The king replied, "Diogenes, you seem to be joking. If I capture Darius and the hand of the Indians to boot, there will be nothing to prevent my being the greatest king that ever lived. For what is left for me when I have once become master of Babylon, Susa, Ecbatana, and the Empire of the Indies?" 

And the other, observing that he was aflame with ambition and that with all his heart he was being borne at full stretch in that direction, just as the cranes when flying stretch themselves out in whatever direction they are speeding, exclaimed: 

"Nay, in the state of mind in which you are, you will have not one whit more than anyone else, nor will you really be a king, no, not even if you leap over the walls of Babylon and capture the city in that way, instead of breaking through the walls from without or sapping them from beneath, nor even if you imitate Cyrus and glide in like a water-snake by the river-route,​ and in the same way get inside the walls of Susa and Bactra, no, not even though you swim across the ocean and annex another continent greater than Asia." 

"And what enemy have I still left," said he, "if I capture those peoples I have mentioned?" 

"The most difficult of all to conquer," he answered, "one who does not speak Persian or Median as Darius does, I presume, but Macedonian and Greek." 

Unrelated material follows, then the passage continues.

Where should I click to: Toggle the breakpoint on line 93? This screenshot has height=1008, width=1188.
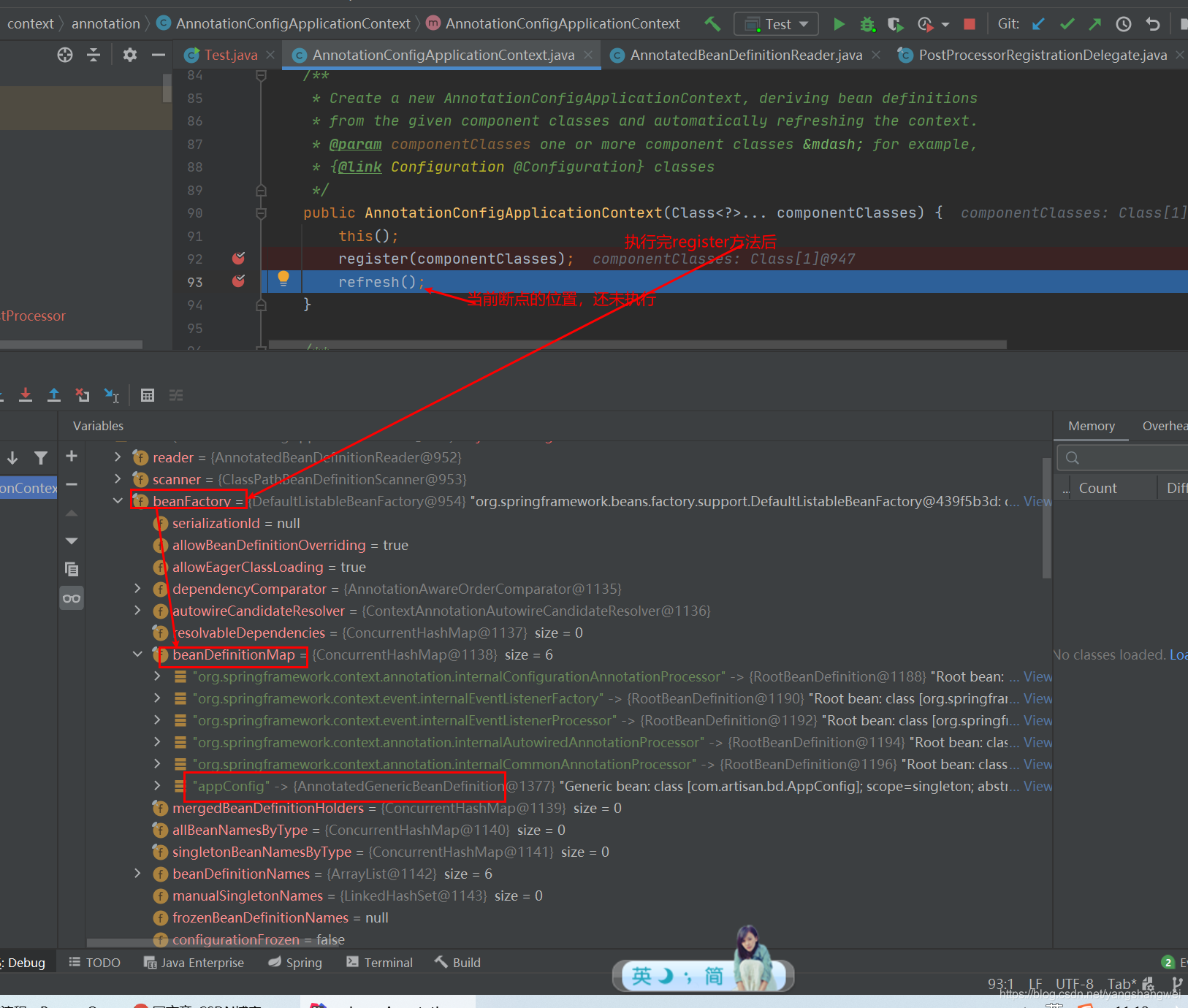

At this Alexander was troubled and sore distressed for fear the other knew of someone in Macedonia or Greece who was preparing to make war on him, and asked, "Who is this enemy of mine in Greece or Macedonia?" 

"Why, do you not know," said he, "you who think that you know more than anyone else?" 

"In that case will you please tell me?" he asked; "do not conceal it." 

"I have been trying to tell you for a long time, but you do not hear that you are yourself your own bitterest foe and adversary as long as you are bad and foolish. And this is the man of whom you are more ignorant than of any other person. 

"For no foolish and evil man knows himself; else Apollo would not have given as the first commandment, 'Know thyself!'​ regarding it as the most difficult thing for every man. 

"Or do you not think that folly is the greatest and most serious of all ailments and a blight to those that have it, and that a foolish man is his own greatest bane? Or do you not admit that he who is most harmful to a man and causes him the most ills is that man's greatest foe and adversary? 

"In view of what I say rage and prance about," said he, "and think me the greatest blackguard and slander me to the world and, if it be your pleasure, run me through with your spear; for I am the only man from whom you will get the truth, and you will learn it from no one else. For all are less honest than I and more servile."